■ **Input for this task**
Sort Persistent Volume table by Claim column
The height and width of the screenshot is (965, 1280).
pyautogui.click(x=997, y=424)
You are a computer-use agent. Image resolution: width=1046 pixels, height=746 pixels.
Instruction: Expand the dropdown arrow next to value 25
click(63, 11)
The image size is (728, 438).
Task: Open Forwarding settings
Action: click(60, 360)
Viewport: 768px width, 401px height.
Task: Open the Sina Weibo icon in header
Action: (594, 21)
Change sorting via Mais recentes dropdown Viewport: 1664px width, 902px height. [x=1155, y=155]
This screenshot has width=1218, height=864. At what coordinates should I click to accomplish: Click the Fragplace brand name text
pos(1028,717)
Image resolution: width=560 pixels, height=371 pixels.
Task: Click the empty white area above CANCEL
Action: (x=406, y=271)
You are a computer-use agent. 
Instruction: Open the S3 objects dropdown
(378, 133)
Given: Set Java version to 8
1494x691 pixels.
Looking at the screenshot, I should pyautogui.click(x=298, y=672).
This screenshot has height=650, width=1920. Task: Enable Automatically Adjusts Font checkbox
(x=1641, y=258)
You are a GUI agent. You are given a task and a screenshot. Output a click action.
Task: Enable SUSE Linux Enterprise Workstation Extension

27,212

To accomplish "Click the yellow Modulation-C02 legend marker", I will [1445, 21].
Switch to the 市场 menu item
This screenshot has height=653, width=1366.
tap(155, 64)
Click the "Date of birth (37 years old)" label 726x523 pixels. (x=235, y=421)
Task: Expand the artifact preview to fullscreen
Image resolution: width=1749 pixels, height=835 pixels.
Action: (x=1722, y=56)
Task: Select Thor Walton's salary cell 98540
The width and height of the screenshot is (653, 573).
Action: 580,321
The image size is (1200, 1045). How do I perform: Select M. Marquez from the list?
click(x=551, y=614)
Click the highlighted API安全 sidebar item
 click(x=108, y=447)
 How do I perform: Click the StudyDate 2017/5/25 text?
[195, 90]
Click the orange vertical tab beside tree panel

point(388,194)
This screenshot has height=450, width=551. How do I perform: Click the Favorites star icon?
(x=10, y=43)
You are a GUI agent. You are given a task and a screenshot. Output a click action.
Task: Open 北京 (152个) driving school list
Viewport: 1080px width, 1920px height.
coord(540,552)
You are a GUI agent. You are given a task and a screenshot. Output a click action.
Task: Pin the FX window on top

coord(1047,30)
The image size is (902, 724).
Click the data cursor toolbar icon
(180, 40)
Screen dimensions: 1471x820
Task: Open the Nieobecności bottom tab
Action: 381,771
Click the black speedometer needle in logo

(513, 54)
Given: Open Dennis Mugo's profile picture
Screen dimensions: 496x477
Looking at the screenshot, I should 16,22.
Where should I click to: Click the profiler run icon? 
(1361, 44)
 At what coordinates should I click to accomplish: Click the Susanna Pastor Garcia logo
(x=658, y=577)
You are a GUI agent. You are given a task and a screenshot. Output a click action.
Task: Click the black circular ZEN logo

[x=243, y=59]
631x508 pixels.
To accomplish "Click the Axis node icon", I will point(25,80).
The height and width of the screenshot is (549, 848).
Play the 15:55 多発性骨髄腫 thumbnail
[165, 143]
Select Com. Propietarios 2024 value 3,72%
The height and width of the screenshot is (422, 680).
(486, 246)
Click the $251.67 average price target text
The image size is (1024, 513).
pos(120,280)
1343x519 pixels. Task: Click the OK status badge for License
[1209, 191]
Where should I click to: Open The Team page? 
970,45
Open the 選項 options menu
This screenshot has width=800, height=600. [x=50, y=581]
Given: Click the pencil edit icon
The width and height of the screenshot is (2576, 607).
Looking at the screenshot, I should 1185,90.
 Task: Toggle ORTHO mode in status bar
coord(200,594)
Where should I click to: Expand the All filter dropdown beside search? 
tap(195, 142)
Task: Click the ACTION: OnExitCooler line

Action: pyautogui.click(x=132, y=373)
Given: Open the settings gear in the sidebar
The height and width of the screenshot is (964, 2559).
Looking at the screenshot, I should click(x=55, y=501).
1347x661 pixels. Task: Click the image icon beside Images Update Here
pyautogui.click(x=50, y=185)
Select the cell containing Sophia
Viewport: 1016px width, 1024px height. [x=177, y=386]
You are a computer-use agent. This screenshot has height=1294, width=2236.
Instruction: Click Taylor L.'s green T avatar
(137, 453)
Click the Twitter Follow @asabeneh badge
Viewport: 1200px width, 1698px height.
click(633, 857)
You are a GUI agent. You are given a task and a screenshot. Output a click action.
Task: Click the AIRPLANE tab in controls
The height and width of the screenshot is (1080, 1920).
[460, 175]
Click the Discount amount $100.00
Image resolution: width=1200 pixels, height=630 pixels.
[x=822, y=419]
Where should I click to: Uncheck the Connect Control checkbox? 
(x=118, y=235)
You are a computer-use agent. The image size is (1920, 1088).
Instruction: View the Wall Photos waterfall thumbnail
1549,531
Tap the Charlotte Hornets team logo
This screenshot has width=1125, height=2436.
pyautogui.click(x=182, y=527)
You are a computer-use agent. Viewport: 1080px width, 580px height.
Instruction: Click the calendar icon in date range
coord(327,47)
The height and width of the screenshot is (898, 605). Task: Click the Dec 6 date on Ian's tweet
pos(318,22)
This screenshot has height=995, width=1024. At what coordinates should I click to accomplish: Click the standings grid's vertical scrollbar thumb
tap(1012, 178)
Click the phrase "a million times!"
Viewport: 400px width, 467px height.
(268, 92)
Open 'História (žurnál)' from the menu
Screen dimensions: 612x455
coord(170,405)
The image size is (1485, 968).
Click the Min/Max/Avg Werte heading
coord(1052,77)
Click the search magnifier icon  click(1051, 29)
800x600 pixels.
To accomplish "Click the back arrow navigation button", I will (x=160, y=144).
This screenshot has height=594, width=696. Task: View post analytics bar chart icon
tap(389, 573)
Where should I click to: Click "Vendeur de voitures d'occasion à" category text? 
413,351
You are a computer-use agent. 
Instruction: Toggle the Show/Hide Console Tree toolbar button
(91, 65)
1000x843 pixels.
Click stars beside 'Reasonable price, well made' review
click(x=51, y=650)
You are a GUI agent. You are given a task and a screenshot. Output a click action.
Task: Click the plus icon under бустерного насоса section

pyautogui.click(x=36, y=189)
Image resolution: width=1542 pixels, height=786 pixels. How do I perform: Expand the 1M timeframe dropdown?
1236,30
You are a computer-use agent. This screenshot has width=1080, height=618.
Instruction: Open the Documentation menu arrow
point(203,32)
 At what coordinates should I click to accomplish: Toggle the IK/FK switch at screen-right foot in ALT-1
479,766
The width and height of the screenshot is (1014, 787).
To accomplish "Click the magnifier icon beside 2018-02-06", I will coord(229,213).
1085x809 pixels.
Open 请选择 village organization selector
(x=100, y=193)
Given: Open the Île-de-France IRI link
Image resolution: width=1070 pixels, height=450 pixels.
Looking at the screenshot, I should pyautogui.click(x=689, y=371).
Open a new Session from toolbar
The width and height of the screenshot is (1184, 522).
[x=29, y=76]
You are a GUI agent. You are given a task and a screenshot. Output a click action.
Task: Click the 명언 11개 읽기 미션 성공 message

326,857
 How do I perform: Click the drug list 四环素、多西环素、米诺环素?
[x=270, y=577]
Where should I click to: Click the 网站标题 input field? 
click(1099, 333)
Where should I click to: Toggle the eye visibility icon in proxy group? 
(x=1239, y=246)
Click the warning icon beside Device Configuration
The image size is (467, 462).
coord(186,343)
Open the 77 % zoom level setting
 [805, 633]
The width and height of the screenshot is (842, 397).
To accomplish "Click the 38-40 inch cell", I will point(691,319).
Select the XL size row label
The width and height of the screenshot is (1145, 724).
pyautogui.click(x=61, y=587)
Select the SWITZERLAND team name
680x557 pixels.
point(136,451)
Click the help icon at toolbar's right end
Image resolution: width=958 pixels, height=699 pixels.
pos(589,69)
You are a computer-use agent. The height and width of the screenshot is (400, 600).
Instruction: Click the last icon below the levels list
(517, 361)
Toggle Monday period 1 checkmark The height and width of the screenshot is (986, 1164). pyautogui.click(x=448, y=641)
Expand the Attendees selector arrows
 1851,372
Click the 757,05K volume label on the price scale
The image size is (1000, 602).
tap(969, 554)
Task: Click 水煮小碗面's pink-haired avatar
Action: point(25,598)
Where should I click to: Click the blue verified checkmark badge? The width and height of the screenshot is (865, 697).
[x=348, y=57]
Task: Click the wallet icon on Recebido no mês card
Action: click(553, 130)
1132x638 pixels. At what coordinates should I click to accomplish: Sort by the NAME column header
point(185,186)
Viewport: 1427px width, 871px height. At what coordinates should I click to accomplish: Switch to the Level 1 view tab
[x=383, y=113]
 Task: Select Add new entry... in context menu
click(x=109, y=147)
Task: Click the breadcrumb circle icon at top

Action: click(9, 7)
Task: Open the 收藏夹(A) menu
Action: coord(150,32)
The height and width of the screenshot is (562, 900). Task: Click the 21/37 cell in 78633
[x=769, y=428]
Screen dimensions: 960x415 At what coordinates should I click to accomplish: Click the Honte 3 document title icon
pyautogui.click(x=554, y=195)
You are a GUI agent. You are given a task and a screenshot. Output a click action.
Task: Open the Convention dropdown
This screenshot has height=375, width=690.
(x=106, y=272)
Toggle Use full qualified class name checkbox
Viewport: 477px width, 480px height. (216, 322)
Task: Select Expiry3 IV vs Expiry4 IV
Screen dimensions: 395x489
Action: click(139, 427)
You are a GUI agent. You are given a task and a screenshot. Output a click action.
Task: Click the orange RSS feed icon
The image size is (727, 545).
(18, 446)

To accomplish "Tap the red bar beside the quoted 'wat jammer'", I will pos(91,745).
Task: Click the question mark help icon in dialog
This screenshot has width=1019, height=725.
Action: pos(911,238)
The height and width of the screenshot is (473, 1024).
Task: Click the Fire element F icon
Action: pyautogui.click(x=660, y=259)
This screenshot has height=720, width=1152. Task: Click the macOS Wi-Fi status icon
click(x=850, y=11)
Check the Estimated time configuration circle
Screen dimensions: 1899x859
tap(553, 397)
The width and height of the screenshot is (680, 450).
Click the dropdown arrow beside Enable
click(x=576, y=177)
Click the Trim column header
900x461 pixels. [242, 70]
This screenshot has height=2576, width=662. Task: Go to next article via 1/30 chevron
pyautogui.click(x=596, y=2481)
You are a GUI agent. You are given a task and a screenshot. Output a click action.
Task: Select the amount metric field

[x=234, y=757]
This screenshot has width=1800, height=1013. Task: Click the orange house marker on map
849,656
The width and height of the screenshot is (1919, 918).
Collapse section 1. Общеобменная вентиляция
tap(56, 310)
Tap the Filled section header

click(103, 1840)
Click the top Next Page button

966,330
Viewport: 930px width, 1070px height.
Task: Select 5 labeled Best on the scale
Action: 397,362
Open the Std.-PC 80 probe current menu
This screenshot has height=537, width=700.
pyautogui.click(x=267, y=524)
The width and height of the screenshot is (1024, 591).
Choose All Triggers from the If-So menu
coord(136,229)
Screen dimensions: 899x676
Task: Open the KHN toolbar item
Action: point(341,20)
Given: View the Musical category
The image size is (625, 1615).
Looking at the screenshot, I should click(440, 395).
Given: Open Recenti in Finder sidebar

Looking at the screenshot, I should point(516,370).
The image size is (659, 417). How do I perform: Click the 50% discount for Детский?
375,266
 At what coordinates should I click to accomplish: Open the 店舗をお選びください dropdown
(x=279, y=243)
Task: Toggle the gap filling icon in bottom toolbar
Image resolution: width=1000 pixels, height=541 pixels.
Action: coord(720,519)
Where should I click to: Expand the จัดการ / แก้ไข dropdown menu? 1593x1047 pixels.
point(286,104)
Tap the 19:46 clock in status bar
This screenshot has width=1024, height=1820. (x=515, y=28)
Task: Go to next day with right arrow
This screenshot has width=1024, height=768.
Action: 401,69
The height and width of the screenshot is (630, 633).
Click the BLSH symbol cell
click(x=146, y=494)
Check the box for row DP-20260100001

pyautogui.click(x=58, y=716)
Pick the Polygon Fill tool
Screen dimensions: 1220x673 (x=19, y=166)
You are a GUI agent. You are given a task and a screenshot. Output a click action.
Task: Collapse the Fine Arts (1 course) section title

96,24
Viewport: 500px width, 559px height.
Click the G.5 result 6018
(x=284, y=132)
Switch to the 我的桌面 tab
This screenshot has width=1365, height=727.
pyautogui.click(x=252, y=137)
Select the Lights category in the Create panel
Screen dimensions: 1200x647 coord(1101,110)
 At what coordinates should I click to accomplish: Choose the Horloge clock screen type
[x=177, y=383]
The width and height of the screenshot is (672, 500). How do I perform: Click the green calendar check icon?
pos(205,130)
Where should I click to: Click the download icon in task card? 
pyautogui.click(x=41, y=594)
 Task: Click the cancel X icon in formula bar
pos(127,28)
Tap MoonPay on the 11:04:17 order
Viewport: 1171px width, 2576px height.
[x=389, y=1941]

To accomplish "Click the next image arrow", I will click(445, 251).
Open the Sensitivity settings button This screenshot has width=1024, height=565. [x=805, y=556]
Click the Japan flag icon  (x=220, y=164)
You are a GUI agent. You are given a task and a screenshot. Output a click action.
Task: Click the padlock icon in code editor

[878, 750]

■ **Work to complete**
From the listing above, pick out every line containing "magnifier".

■ **Response to the task**
Click the search magnifier icon  click(1051, 29)
To accomplish "Click the magnifier icon beside 2018-02-06", I will coord(229,213).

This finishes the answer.